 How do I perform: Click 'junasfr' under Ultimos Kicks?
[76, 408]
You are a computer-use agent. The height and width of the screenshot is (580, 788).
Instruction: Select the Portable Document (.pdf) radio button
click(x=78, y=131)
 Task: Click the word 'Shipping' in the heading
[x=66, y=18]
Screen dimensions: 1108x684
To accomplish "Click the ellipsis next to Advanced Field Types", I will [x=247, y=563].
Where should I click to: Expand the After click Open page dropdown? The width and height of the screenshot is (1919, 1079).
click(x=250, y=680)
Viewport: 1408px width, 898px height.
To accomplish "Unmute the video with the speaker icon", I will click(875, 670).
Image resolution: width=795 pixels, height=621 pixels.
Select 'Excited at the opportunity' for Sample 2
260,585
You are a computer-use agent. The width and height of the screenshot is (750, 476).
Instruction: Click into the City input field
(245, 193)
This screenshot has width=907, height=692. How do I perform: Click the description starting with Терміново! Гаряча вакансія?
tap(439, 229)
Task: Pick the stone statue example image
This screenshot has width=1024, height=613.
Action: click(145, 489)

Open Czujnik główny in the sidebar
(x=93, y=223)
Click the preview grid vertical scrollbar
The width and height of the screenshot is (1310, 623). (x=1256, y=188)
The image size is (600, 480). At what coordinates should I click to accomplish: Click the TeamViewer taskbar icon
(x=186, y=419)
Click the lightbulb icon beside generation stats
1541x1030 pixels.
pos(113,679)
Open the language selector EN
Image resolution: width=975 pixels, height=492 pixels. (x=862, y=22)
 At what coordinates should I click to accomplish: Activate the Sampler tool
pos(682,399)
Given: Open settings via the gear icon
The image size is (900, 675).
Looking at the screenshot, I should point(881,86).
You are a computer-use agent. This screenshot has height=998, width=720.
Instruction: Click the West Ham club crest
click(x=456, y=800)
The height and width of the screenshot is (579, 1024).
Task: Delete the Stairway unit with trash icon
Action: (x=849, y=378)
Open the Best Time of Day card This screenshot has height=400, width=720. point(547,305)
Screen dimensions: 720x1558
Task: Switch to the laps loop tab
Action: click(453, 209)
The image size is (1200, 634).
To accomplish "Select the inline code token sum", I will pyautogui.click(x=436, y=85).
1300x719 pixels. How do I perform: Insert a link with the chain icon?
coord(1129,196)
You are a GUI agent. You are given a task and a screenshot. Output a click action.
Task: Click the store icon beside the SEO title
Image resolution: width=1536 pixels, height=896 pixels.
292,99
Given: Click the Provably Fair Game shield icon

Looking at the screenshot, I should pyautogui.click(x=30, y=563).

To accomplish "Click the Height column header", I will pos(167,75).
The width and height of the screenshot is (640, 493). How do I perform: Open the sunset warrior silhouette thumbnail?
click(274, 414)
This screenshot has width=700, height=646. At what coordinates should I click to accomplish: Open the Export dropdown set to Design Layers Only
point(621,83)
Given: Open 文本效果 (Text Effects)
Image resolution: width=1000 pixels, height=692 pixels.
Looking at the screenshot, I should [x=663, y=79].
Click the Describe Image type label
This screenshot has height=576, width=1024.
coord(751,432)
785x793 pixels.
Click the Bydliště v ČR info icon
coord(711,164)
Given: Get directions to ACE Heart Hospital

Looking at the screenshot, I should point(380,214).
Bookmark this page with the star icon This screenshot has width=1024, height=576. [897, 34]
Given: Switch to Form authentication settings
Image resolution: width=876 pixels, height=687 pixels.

++++++++++

**What this task involves**. Wherever the string "will" appears in the data above, report the whole line.

**Result of the task**.
To accomplish "Click the ellipsis next to Advanced Field Types", I will [x=247, y=563].
To accomplish "Unmute the video with the speaker icon", I will click(875, 670).
To accomplish "Select the inline code token sum", I will pyautogui.click(x=436, y=85).
To accomplish "Click the Height column header", I will pos(167,75).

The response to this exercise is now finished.